Material supplied START

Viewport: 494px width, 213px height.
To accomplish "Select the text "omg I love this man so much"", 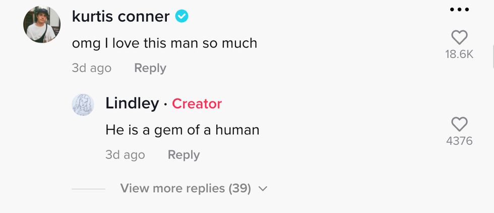I will [x=164, y=43].
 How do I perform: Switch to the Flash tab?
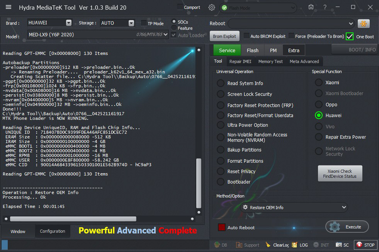(x=252, y=50)
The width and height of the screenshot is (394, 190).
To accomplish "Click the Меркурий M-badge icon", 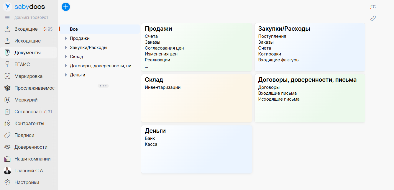I will click(8, 100).
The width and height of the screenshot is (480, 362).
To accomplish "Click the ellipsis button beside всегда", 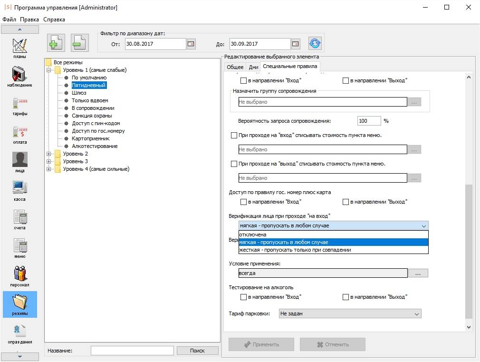I will click(418, 274).
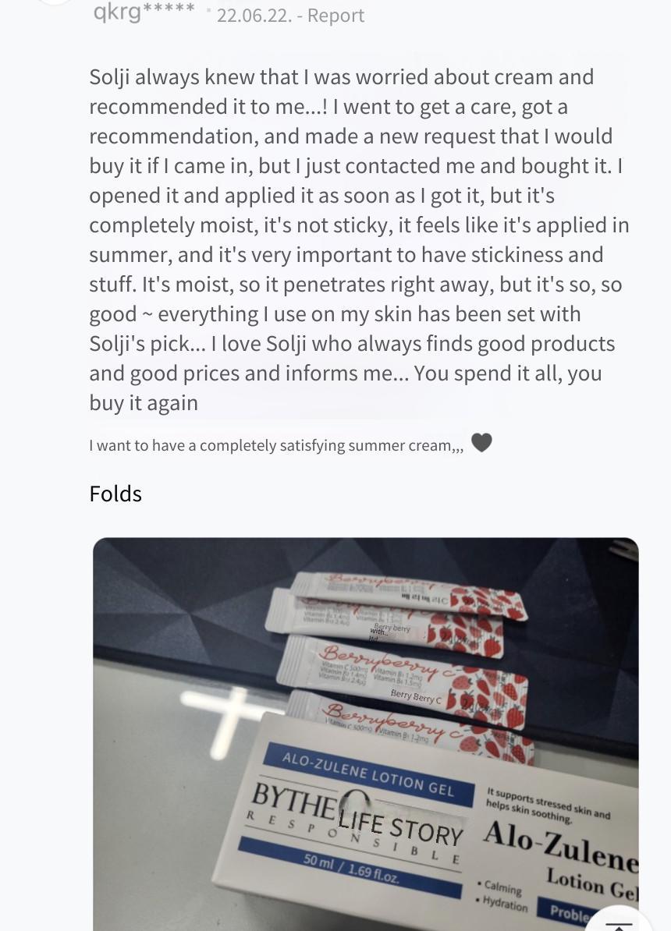Viewport: 671px width, 931px height.
Task: Collapse the review using Folds
Action: (115, 494)
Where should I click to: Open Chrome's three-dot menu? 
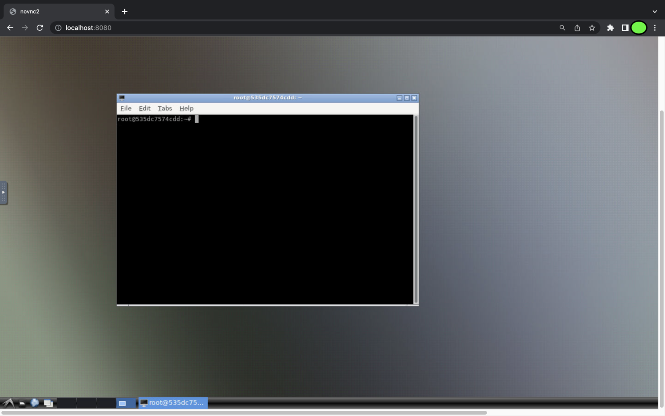pyautogui.click(x=655, y=27)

Material supplied END

Directions. Among the lines of the data, identify those with the word "screenshot". Copy each of them.

Result of this task.
The width and height of the screenshot is (394, 190).
The width and height of the screenshot is (480, 362).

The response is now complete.